Además de intervenir las viviendas, se realizaron mejoras en las veredas, el adoquinado y la iluminación del pasaje.
El cambio fue recibido por los habitantes con un pasacalle que resumía el impacto del proyecto: “Gracias por revivir Lanín”.
Patrimonio cultural de Barracas
La Legislatura porteña reconoció al pasaje como centro de interés cultural y patrimonial de Barracas.
La obra es valorada no sólo por sus dimensiones, sino también por haber surgido de la iniciativa de un artista profundamente ligado al barrio y transformarse luego en un proyecto colectivo.
Con el tiempo, Lanín se convirtió en escenario de actividades culturales, punto de encuentro para la comunidad y referencia para quienes recorren la zona.
📸 Un paseo buscado por vecinos y visitantes
Actualmente, el pasaje es fotografiado y recorrido por turistas de diferentes lugares, que encuentran allí una imagen distinta de Buenos Aires.

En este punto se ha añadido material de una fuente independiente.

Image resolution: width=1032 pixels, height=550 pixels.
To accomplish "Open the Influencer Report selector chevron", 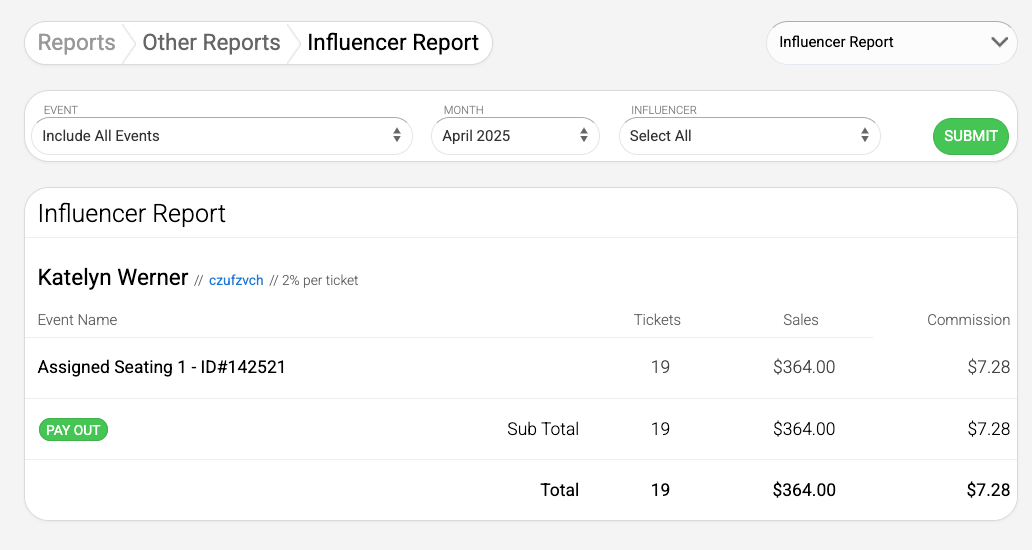I will tap(999, 42).
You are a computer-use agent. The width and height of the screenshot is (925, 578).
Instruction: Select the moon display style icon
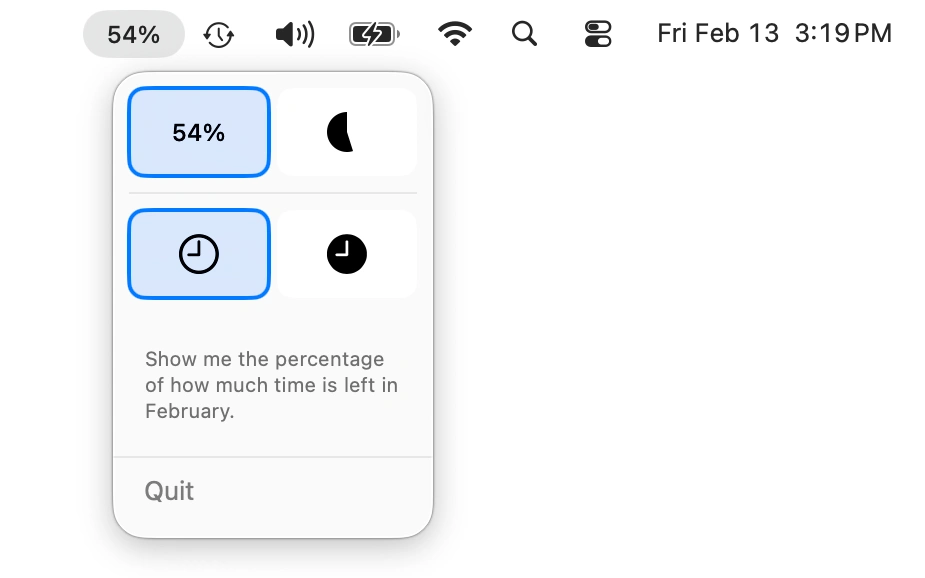pos(346,131)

Aunque suele compararse con Caminito por el uso del color y su atractivo visual, Lanín posee una identidad propia construida sobre viviendas habitadas y una intervención que continúa evolucionando.
El recorrido permite conocer una parte de Barracas donde el arte, la memoria familiar y la participación vecinal se integran en las paredes de cada casa.